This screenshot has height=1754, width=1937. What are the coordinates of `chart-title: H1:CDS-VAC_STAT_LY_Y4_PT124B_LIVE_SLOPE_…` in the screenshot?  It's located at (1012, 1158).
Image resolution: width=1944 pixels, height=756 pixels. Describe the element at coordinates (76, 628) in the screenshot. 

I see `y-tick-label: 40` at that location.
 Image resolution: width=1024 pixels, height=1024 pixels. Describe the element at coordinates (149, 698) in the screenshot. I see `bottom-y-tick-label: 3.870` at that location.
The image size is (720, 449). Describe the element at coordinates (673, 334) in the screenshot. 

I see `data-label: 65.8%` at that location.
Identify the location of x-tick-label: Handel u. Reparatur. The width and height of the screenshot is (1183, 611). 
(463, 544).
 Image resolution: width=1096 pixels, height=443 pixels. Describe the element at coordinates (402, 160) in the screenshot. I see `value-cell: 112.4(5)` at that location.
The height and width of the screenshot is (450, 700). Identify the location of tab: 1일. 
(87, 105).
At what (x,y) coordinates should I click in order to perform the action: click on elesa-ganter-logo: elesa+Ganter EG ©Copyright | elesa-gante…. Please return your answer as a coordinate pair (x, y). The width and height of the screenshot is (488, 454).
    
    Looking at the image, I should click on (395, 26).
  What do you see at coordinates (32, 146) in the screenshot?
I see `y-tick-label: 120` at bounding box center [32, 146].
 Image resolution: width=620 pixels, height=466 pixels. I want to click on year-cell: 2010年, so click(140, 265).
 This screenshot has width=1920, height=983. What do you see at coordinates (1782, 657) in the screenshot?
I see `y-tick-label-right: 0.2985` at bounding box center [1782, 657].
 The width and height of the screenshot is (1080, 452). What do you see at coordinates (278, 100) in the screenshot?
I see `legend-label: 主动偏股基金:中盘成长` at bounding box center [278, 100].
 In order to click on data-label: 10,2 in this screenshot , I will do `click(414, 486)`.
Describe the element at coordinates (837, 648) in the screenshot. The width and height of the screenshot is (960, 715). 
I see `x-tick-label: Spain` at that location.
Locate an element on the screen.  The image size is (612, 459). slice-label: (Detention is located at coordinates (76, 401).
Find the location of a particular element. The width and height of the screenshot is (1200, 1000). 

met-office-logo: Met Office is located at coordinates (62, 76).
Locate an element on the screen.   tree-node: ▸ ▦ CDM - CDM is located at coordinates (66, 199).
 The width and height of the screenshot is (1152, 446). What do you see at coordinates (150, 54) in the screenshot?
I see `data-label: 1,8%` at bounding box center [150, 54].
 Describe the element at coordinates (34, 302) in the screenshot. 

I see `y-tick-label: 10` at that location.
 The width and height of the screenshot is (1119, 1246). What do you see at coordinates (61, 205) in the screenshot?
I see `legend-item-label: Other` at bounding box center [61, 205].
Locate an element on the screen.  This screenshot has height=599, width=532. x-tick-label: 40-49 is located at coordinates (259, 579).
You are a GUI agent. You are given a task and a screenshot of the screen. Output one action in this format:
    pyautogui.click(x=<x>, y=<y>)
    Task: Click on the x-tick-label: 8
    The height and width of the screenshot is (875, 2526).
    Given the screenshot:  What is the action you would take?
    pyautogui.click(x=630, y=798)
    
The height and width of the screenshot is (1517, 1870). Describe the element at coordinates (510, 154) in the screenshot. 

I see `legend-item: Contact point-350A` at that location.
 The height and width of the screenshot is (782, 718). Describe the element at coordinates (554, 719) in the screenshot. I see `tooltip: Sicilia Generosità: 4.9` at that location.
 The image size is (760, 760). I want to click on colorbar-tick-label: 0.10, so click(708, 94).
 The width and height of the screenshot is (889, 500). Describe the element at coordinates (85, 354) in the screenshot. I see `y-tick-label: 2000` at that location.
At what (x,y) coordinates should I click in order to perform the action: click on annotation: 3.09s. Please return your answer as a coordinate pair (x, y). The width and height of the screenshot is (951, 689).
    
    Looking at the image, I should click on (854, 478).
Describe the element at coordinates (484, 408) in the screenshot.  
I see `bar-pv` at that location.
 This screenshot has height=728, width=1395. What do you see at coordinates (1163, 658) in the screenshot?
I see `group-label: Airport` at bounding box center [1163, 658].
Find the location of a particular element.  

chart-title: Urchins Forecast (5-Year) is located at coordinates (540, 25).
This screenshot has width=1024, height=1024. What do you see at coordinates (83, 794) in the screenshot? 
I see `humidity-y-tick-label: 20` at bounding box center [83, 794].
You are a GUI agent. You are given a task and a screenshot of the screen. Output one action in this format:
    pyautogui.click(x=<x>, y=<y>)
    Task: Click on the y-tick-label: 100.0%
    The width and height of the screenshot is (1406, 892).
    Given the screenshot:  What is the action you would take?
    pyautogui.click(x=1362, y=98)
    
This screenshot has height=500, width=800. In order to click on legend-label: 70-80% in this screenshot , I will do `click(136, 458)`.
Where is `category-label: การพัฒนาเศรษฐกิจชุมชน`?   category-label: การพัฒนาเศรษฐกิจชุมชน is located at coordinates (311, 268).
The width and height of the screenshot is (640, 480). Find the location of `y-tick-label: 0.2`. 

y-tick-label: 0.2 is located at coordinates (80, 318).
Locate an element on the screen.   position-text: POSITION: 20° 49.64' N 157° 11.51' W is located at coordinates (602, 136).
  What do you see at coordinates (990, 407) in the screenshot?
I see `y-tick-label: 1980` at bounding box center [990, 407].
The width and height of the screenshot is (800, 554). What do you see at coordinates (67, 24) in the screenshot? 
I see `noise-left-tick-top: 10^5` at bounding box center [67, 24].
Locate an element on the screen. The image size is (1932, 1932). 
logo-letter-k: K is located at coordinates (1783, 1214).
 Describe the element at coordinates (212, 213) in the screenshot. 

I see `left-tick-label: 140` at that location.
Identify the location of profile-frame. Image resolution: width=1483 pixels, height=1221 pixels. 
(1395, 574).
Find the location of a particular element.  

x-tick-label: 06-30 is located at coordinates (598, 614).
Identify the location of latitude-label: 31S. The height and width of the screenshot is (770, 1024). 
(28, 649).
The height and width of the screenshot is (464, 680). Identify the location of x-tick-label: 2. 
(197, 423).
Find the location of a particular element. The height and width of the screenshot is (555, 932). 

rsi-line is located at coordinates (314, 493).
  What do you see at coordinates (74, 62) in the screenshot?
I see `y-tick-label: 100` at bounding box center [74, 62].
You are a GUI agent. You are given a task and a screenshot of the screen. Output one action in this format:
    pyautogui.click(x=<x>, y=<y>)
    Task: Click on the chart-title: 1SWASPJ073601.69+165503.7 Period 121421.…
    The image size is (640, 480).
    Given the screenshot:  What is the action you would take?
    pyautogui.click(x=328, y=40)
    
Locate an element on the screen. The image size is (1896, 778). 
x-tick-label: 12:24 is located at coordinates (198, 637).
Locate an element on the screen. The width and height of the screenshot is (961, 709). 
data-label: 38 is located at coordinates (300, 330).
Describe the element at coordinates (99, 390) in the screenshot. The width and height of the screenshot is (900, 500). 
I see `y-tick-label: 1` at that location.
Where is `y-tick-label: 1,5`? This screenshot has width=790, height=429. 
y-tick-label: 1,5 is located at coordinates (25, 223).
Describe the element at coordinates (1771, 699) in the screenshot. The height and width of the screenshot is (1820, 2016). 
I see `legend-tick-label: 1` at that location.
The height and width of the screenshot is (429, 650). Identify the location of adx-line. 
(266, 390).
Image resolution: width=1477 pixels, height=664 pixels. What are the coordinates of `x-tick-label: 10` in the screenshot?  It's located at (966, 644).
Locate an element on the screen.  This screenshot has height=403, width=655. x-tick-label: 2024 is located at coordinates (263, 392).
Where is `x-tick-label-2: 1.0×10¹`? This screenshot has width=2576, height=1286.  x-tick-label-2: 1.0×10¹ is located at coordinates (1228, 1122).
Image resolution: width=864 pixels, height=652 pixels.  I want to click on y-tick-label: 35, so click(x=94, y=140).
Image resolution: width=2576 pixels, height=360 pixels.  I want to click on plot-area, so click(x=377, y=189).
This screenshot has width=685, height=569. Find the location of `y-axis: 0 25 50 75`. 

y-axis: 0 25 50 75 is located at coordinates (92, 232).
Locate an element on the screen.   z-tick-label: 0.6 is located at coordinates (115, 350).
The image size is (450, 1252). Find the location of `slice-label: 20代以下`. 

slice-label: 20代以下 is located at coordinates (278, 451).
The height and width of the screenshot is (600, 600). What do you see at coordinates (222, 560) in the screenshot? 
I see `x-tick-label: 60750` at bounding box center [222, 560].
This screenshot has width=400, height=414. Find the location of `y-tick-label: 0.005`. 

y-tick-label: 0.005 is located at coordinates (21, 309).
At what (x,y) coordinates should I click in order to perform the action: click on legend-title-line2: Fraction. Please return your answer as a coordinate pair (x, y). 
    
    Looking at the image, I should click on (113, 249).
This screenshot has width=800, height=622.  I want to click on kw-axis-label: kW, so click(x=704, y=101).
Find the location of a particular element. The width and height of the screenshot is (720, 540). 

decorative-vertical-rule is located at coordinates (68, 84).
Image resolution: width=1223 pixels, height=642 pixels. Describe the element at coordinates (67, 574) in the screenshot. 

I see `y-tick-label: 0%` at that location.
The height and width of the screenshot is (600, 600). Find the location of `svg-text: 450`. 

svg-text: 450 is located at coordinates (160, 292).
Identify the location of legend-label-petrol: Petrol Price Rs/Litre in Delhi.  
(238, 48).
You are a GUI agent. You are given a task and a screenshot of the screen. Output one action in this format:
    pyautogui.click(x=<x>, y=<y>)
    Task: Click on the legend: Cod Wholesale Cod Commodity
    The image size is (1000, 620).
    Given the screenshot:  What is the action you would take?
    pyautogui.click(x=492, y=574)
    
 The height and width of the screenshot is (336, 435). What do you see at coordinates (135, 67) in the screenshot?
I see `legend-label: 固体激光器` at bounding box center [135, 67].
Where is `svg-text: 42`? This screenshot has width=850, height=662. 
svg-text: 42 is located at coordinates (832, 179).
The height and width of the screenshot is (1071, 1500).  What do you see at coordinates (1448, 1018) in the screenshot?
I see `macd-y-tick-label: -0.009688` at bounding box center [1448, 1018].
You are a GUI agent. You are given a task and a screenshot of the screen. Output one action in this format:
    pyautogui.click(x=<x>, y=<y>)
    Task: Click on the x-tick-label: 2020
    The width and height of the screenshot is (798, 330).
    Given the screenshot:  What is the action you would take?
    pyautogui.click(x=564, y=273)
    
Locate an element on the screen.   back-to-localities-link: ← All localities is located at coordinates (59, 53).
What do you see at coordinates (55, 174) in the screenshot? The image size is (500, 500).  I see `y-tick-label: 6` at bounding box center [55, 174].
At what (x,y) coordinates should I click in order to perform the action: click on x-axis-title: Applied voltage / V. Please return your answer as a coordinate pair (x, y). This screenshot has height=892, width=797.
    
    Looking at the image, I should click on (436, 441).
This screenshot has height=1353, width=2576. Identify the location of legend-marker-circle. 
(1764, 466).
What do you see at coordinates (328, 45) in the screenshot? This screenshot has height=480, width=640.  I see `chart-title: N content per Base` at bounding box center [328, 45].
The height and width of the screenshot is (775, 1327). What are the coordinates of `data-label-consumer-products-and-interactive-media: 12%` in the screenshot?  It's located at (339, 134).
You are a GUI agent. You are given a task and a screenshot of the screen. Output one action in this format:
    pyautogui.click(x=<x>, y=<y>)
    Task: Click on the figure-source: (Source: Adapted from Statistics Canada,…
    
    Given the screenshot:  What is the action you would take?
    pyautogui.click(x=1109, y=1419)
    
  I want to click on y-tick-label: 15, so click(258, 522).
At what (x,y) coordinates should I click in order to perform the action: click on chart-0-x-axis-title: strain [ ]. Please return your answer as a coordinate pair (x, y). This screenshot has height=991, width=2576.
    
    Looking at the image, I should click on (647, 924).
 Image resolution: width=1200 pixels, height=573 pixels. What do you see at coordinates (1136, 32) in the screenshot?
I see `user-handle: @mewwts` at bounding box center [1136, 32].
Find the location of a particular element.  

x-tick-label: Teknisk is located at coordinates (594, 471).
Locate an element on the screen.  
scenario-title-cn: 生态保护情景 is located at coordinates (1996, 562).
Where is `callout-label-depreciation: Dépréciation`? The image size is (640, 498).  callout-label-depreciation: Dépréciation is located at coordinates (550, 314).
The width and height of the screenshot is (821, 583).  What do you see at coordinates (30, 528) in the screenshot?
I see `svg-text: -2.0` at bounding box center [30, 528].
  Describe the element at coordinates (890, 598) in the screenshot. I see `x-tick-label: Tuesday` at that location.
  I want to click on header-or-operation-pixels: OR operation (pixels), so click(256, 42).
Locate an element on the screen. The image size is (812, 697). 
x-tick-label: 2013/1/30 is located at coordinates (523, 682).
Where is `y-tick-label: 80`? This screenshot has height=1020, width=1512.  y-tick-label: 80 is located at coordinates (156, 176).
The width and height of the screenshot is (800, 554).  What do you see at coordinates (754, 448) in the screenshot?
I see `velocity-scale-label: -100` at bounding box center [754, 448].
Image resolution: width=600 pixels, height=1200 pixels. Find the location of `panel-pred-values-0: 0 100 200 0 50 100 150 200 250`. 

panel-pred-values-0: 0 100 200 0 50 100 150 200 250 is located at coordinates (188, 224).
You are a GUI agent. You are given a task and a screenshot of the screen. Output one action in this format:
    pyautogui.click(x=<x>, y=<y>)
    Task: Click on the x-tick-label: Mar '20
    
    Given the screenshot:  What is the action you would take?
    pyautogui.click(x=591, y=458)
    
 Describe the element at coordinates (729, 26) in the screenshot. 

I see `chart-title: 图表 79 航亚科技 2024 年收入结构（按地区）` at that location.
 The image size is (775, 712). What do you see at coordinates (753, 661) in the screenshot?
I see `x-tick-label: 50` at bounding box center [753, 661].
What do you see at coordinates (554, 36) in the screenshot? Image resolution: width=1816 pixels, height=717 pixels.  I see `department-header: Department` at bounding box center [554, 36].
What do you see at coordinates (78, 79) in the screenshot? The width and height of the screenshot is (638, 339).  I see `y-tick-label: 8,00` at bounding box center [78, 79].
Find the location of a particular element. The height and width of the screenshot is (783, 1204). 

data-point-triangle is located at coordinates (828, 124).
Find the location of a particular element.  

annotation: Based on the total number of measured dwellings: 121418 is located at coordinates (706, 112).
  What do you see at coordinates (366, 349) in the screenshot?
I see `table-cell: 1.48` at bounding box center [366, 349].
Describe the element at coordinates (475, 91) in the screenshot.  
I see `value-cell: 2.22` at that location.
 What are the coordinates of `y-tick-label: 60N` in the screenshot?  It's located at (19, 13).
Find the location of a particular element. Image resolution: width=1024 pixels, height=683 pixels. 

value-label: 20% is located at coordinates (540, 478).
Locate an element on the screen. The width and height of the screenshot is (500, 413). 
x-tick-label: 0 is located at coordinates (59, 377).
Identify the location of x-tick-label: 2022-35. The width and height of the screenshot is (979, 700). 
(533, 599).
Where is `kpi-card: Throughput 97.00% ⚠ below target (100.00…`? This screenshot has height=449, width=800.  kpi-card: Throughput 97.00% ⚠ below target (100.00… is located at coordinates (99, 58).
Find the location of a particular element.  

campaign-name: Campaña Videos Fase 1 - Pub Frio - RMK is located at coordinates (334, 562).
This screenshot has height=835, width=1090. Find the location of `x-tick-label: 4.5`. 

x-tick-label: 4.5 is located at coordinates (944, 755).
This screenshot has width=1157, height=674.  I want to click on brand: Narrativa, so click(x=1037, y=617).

__About this task__
Copy the records exactly as they appear, taking the stretch from the line containing "Describe the element at coordinates (1771, 699)" through the line containing "Image resolution: width=2576", with both of those lines included.

__Answer space__
Describe the element at coordinates (1771, 699) in the screenshot. The height and width of the screenshot is (1820, 2016). 
I see `legend-tick-label: 1` at that location.
The height and width of the screenshot is (429, 650). Identify the location of adx-line. 
(266, 390).
Image resolution: width=1477 pixels, height=664 pixels. What are the coordinates of `x-tick-label: 10` in the screenshot?  It's located at (966, 644).
Locate an element on the screen.  This screenshot has height=403, width=655. x-tick-label: 2024 is located at coordinates (263, 392).
Where is `x-tick-label-2: 1.0×10¹`? This screenshot has width=2576, height=1286.  x-tick-label-2: 1.0×10¹ is located at coordinates (1228, 1122).
Image resolution: width=864 pixels, height=652 pixels.  I want to click on y-tick-label: 35, so click(x=94, y=140).
Image resolution: width=2576 pixels, height=360 pixels.  I want to click on plot-area, so click(x=377, y=189).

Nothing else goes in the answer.